Hand back every line from the beginning of the data below through the line containing "[Bewaar product] (72, 1162)", word for word and free of pictures.

Stored data:

==================================================

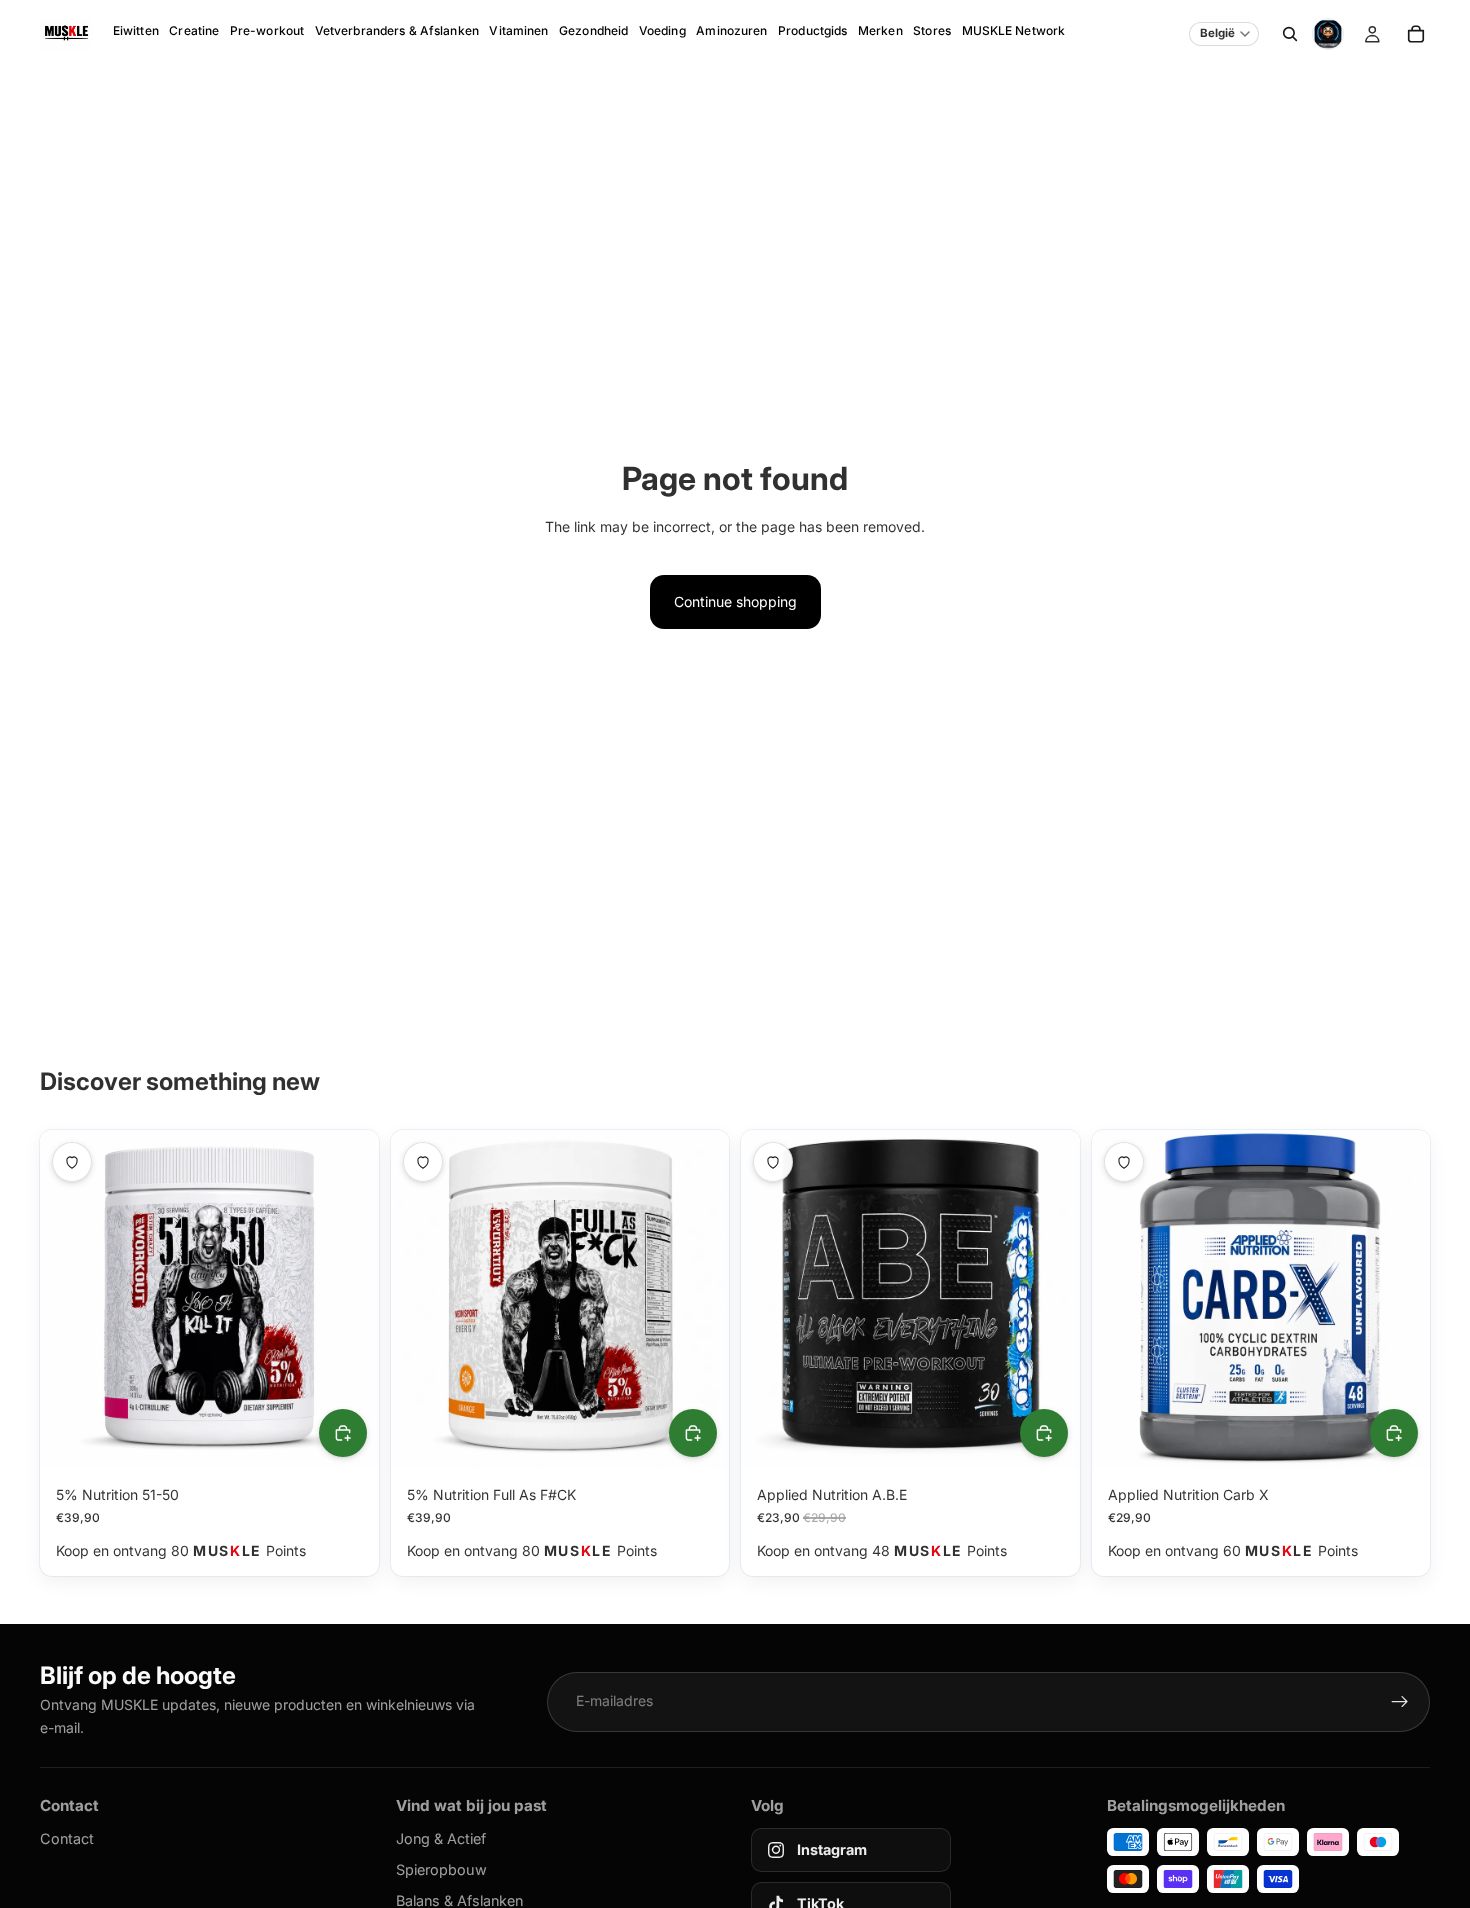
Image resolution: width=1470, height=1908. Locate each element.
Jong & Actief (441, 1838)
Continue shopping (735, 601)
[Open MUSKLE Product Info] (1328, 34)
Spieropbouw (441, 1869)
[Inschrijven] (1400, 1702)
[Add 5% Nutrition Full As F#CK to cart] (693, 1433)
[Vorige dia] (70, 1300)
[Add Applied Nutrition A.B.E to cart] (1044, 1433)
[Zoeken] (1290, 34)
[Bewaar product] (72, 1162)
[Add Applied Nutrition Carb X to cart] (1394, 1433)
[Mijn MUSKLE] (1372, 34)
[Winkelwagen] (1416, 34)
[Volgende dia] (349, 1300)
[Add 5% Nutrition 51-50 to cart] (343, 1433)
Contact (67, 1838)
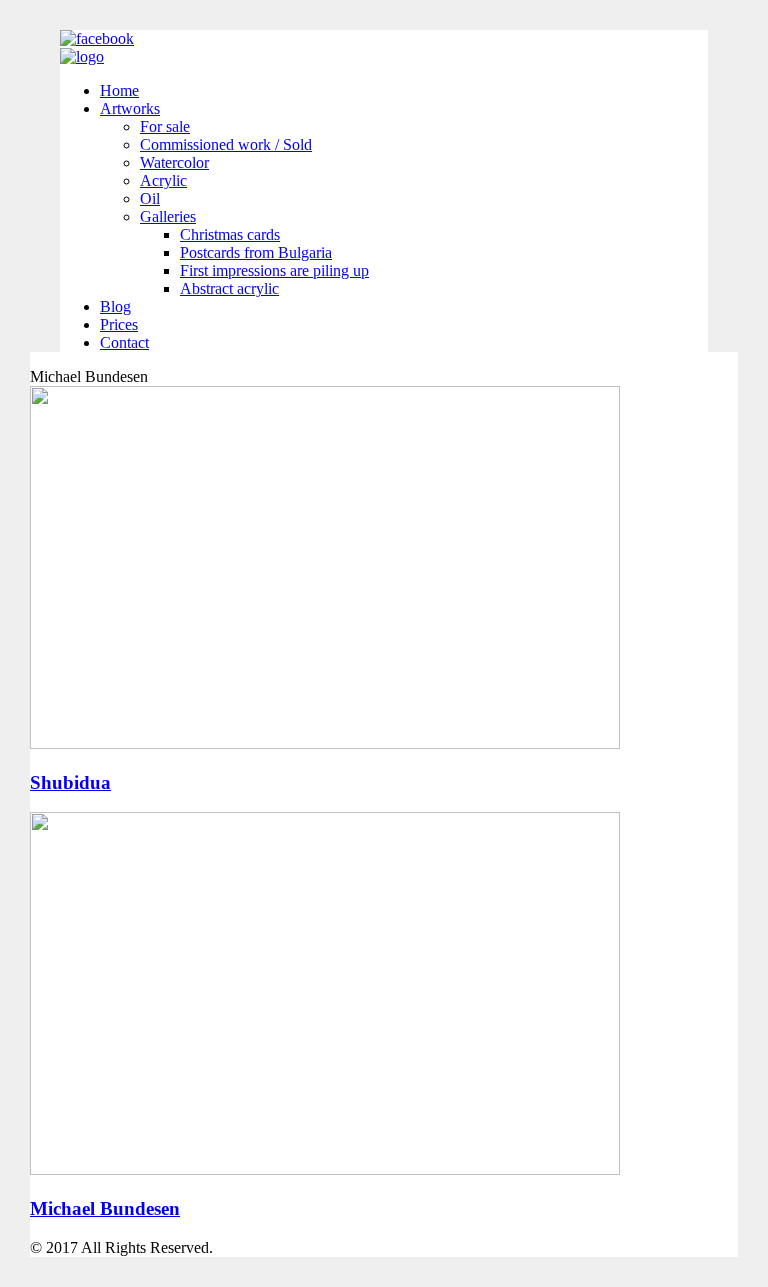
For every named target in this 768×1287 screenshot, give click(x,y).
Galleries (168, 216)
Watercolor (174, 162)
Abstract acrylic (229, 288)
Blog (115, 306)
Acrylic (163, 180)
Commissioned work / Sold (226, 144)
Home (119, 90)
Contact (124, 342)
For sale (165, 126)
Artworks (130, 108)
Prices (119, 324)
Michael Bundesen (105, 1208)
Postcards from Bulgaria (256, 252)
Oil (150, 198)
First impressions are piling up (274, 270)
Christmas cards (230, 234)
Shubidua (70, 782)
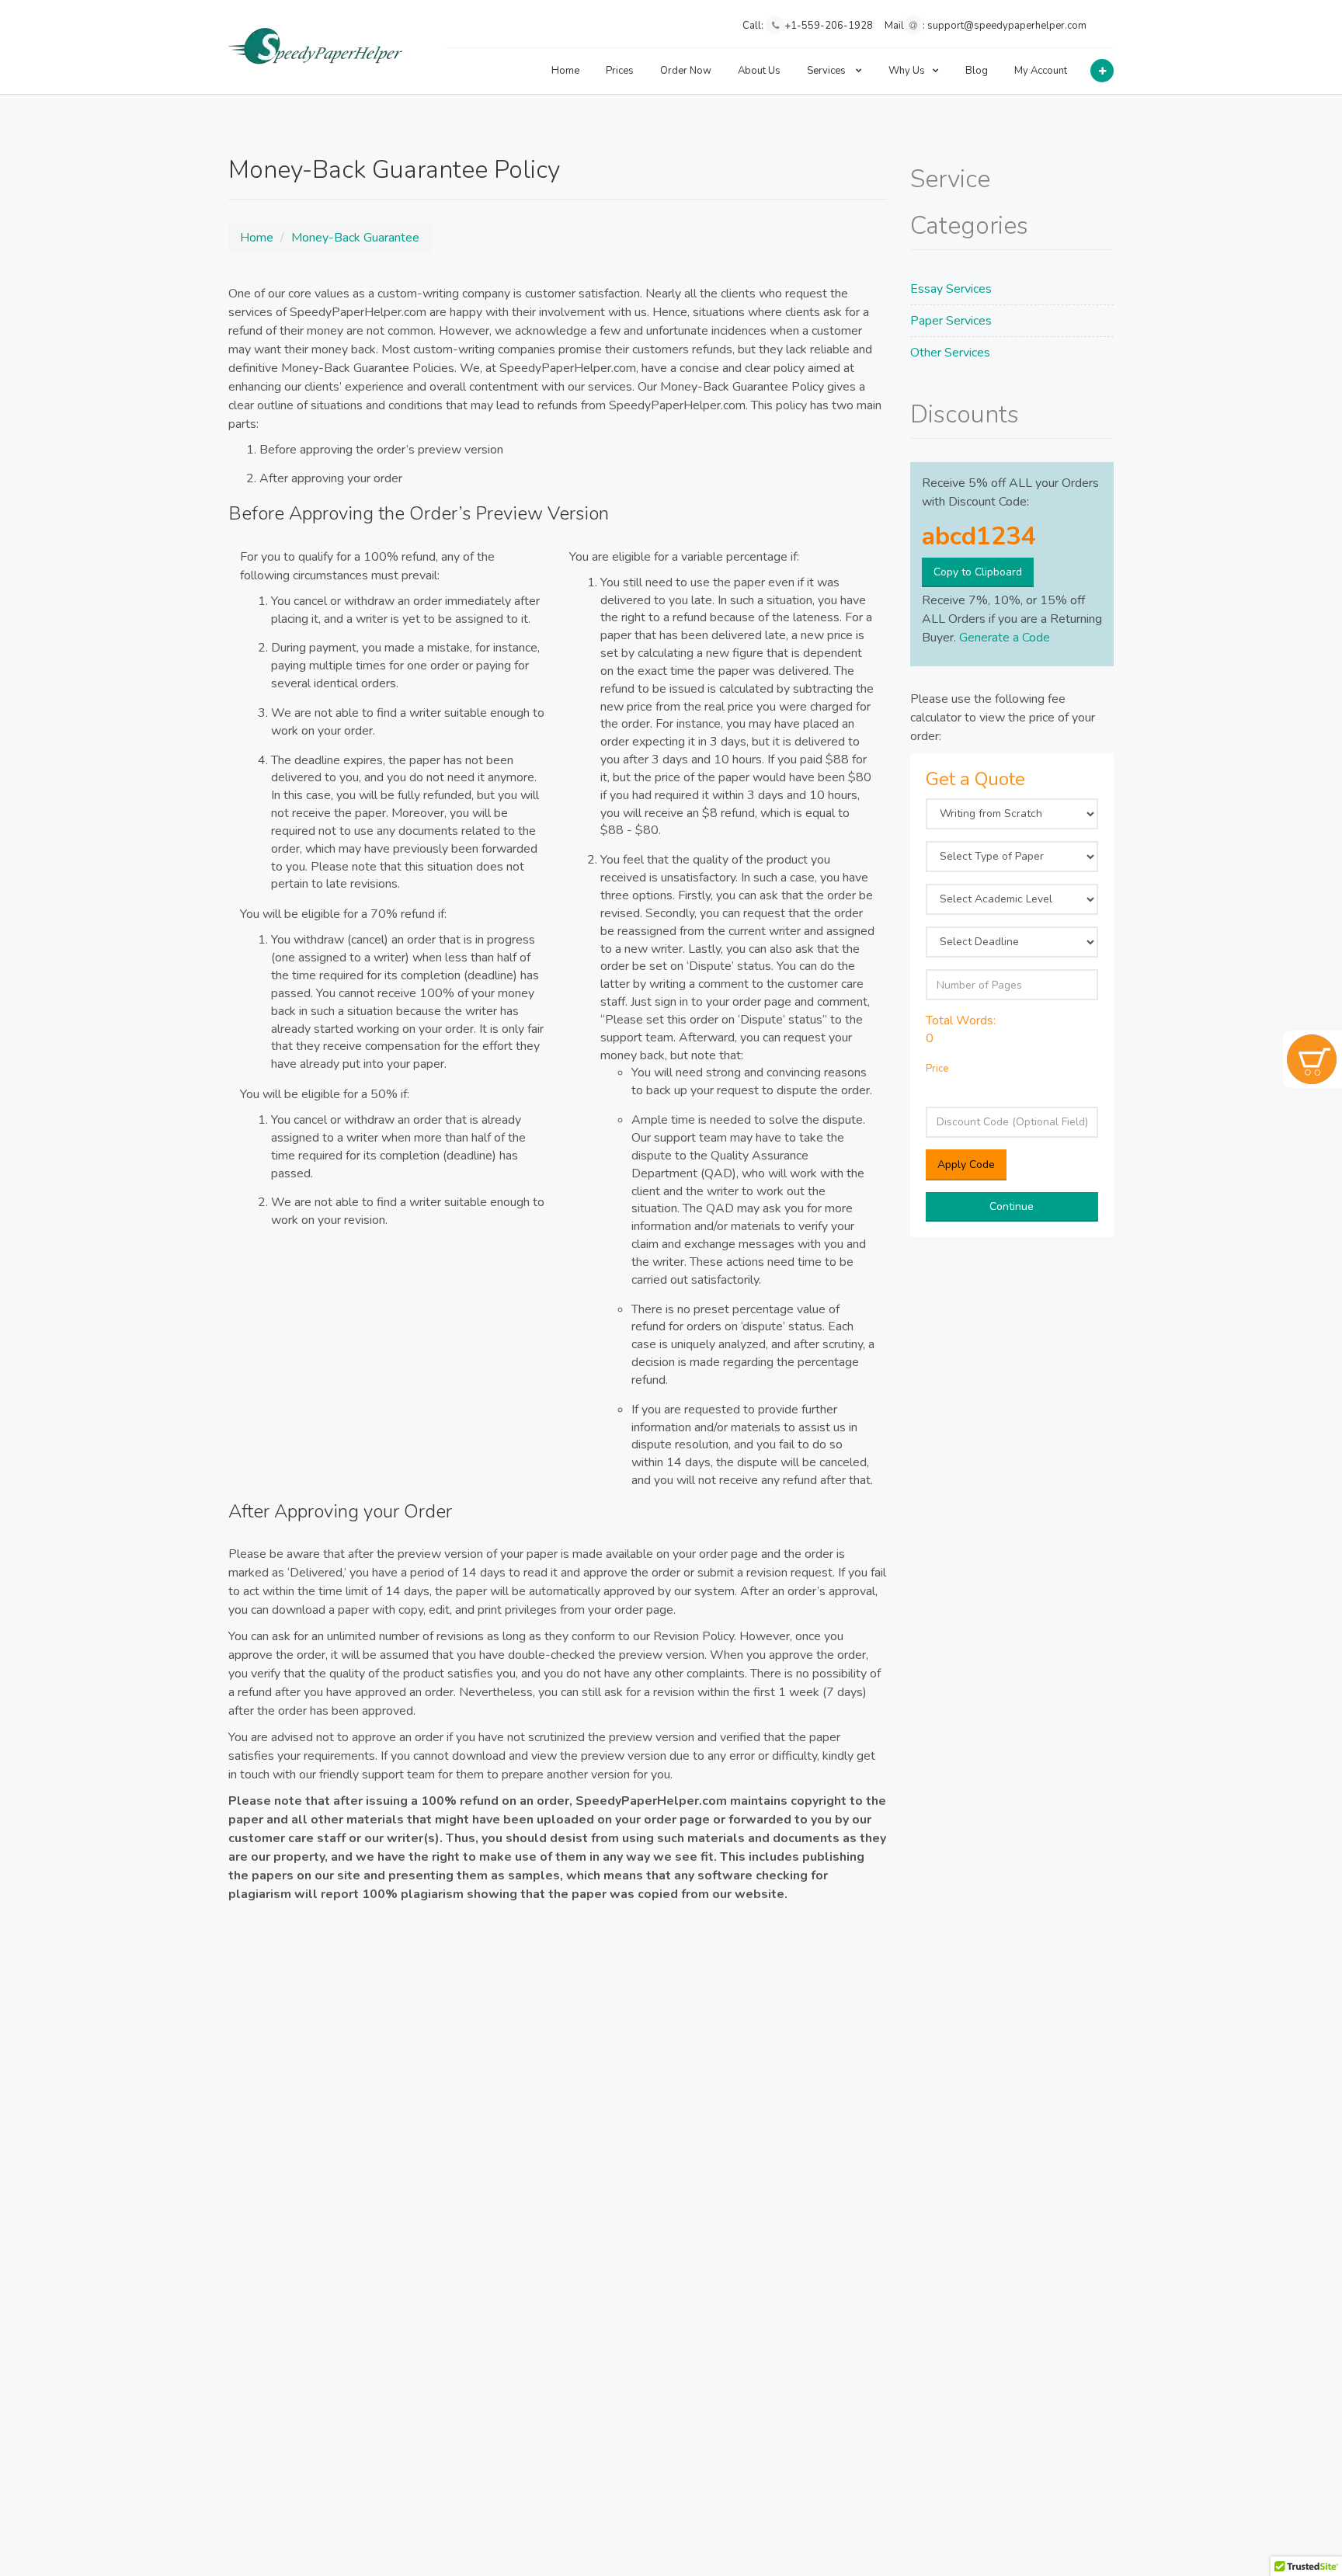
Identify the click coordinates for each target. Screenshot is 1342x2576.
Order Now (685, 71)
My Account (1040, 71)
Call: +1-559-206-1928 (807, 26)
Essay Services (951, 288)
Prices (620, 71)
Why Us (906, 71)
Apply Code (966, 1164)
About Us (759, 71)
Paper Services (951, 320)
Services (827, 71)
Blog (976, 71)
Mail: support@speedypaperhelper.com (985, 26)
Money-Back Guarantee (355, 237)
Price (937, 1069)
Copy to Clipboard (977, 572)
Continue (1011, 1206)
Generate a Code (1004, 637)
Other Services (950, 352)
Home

==================================================

REPLY TO THE EXERCISE ▸
Image resolution: width=1470, height=1908. Locate each element.
Jong & Actief (441, 1838)
Continue shopping (735, 601)
[Open MUSKLE Product Info] (1328, 34)
Spieropbouw (441, 1869)
[Inschrijven] (1400, 1702)
[Add 5% Nutrition Full As F#CK to cart] (693, 1433)
[Vorige dia] (70, 1300)
[Add Applied Nutrition A.B.E to cart] (1044, 1433)
[Zoeken] (1290, 34)
[Bewaar product] (72, 1162)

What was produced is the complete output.